19. The method of claim 18 wherein the associating of the first frame with the first operating system interface includes indicating that the first frame was received from the first operating system interface.

20. The method of claim 18 , further comprising: receiving data expressed in a first communication protocol from an operating system; and translating the data into the first frame expressed in a second communication protocol.
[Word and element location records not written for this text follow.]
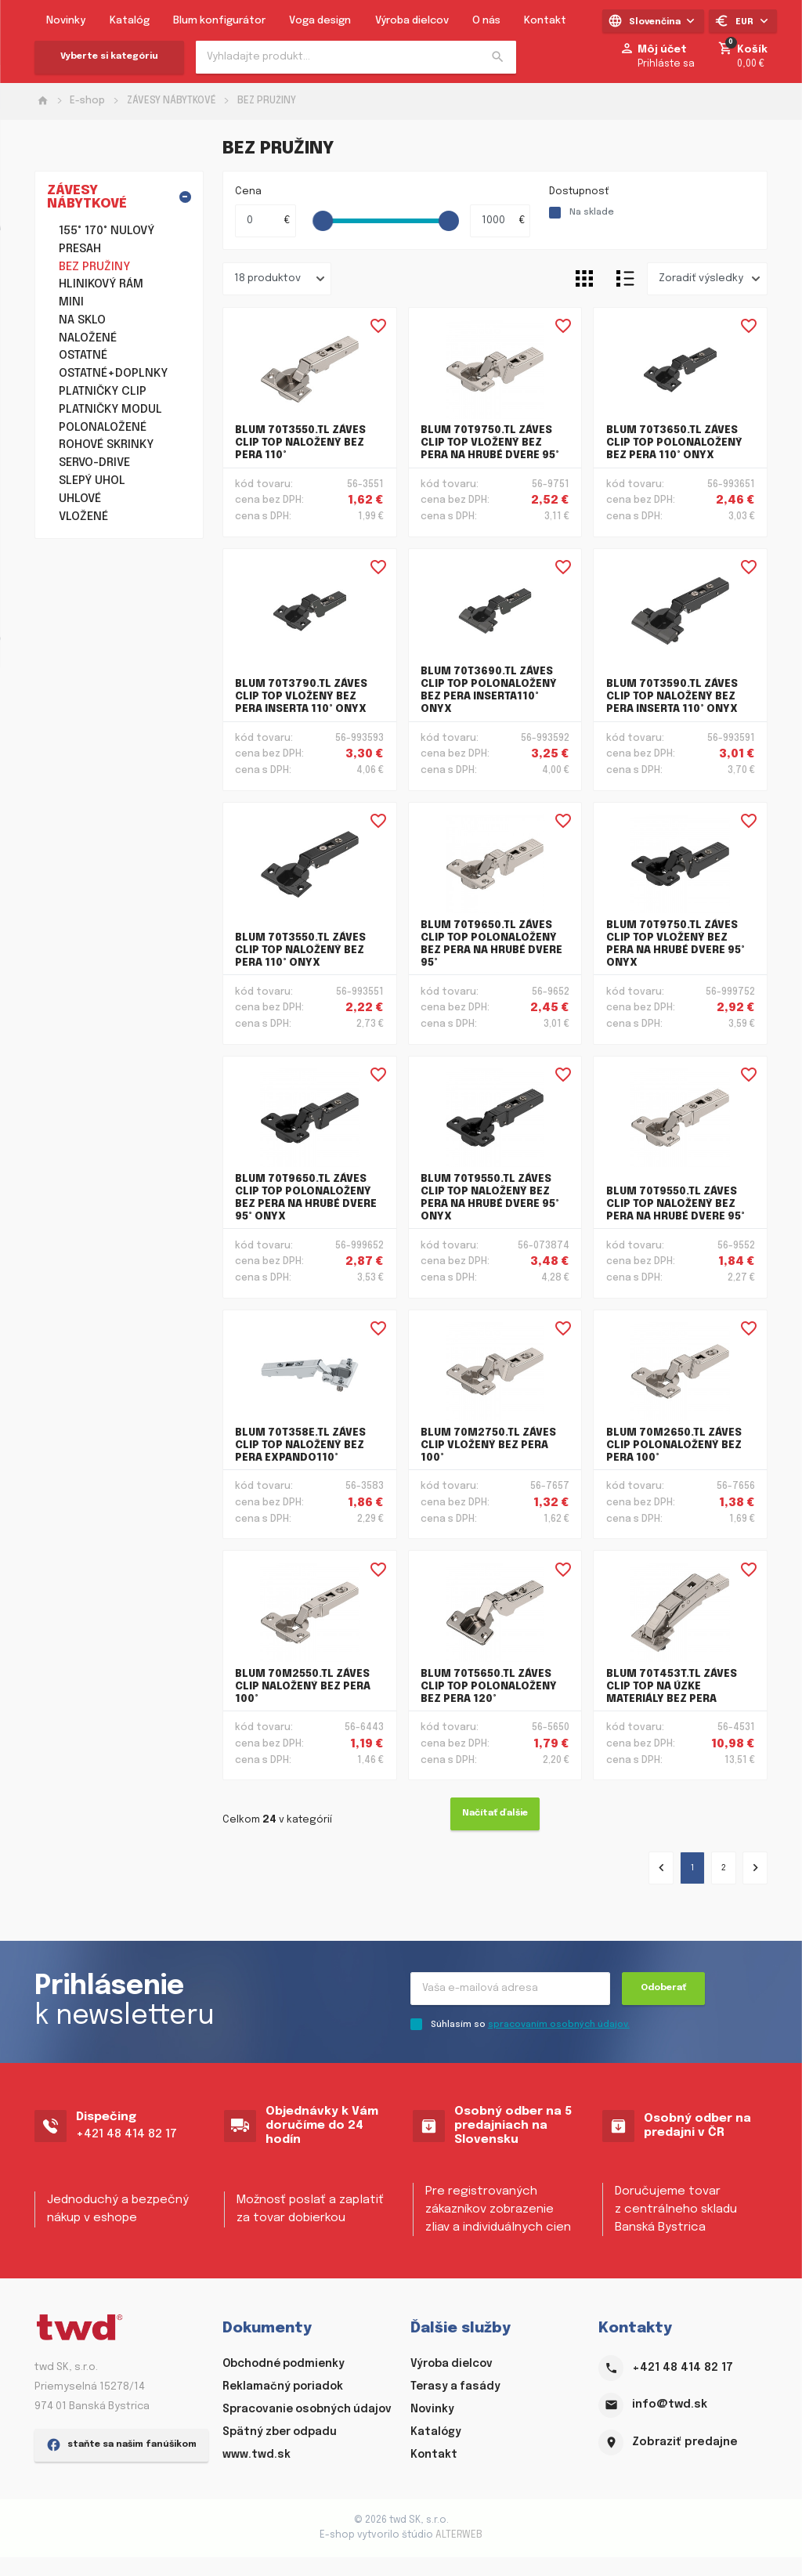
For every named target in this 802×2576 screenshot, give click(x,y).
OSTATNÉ (83, 355)
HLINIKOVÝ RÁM (101, 284)
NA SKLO (82, 320)
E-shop (87, 101)
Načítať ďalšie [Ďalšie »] (495, 1814)
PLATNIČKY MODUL (110, 409)
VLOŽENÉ (83, 517)
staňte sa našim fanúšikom (121, 2528)
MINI (71, 302)
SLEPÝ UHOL (92, 481)
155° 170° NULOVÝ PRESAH (106, 240)
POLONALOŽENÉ (102, 427)
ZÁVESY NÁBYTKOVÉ (171, 101)
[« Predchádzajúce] (661, 1868)
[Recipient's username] (510, 1989)
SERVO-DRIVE (94, 463)
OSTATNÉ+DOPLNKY (113, 373)
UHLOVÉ (80, 499)
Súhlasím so (530, 2025)
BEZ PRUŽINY (266, 101)
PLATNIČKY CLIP (102, 391)
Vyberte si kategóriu (109, 56)
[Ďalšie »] (755, 1868)
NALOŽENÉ (88, 338)
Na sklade (591, 213)
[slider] (322, 221)
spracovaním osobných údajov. (559, 2025)
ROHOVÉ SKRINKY (106, 445)
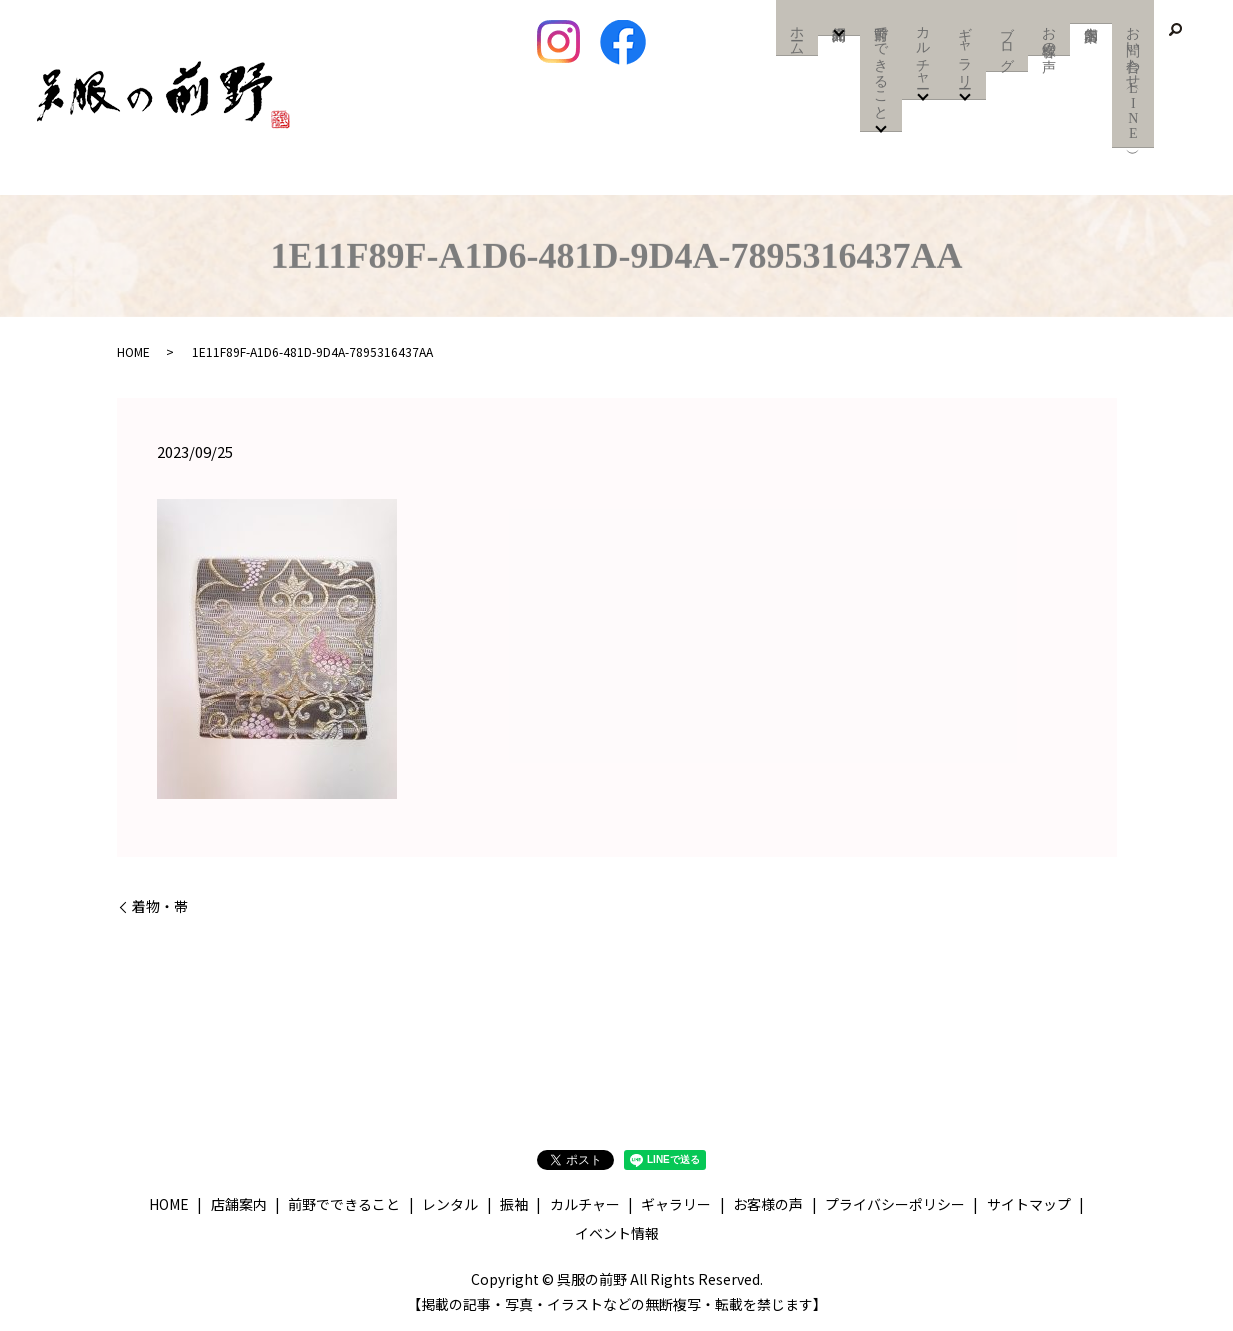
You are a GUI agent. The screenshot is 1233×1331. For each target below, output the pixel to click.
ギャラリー (965, 52)
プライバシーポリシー (895, 1204)
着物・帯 (160, 906)
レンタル (450, 1204)
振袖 (514, 1204)
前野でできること (881, 68)
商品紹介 (839, 21)
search (1175, 30)
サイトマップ (1029, 1204)
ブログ (1007, 44)
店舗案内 (1091, 12)
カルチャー (923, 52)
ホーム (797, 36)
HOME (133, 351)
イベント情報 (617, 1233)
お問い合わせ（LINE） (1133, 82)
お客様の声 (1049, 36)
21. An apparatus comprising: a first operating system interface; and a virtualization module to, receive a first frame from the first operating system interface, append an indicator to the first frame to indicate an association between the first frame and the first operating system interface, and configure the first frame to be transmitted over an input output port, with a second frame associated with a second operating system interface.

22. The apparatus of claim 21 , wherein the virtualization module is to append the indicator to indicate that the first frame was received from the first operating system interface.

23. The apparatus of claim 22 , wherein the first operating system interface is configured to receive data expressed in a first communication protocol from an operating system, and is to translate the data into the first frame expressed in a second communication protocol.

24. A non-transitory machine-readable medium containing instructions which, when executed by a processing system, cause the processing system to perform a method, the method comprising: receiving a frame including at least one operating system indicator identifying an operating system interface from which the frame was sent; examining the operating system indicator to identify a network policy associated with the operating system interface; and enforcing the network policy on the frame at a network device.

25. A network system comprising: means for receiving a first frame from a first operating system interface; means for appending the first frame with an operating system indicator associating the first frame with the first operating system interface; means for configuring the first frame to be transmitted over a physical input output port with a second frame associated with a second operating system interface; means for receiving the first frame from the first input output port; means for examining the operating system indicator to identify a network policy associated with the first operating system interface; and means for enforcing the network policy on the first frame.